Category Archive: エッセー

9月 23

『わが愛しのOsaka Metro~💛』 アプリ「Otomo!」のエッセイ『大阪ストーリー』の最終回

大阪メトロ(旧大阪市営地下鉄)のアプリ「Otomo!」で2年半にわたって連載を続けてきました『大阪ストーリー』が今回をもって終了します。

それはぼくのエッセイの評判が悪かったのではなく(笑)、アプリ自体が10月26日でサービスを終えるからです。

2018年3月にアップした『路地は大阪の原風景、ええ塩梅や』から始まって、今回まで計16回、わが故郷の大阪について楽しく書かせてもらいました。

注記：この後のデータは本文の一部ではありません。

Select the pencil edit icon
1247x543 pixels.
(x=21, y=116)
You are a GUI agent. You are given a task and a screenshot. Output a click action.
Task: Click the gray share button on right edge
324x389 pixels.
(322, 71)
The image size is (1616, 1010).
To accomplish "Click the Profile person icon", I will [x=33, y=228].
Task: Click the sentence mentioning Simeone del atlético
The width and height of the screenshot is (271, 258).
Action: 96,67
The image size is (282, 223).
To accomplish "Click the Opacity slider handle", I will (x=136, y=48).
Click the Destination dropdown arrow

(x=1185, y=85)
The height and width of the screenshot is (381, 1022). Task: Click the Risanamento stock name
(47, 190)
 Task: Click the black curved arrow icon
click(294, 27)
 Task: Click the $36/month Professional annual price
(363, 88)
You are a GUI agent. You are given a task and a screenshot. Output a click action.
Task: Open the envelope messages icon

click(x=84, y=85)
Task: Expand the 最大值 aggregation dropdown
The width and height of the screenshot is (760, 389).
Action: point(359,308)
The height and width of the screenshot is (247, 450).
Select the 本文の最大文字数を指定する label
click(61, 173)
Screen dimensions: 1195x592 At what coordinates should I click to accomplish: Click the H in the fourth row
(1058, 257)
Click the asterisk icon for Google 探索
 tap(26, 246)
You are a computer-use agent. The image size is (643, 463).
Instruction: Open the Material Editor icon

映画のふるさと、夏祭り、だし文化、昭和30年代の大阪を活写した父親の写真、なにわ伝統野菜、大阪の漁業、なにわ言葉……などなどホンマにいろんなテーマを取り上げました。

そして、締めのエッセイはちょっと忖度して(笑)、『わが愛しのOsaka Metro~💛』です。

ぼくの大阪愛が凝縮しています~(^_-)-☆

長い間、ご愛読、ありがとうございました!!

以下に全文を掲載します。

8月 20

南紀への小旅行~(^_-)-☆

18日~19日、和歌山・南紀へ小旅行に出かけました。

当初は日帰りの予定だったのですが……・(^^;)

〈1日目〉

お盆の休みは全く関係なく、大なり小なりずっと「オン」状態だったので、この日は頭を休めるため、完全に「オフ」の日。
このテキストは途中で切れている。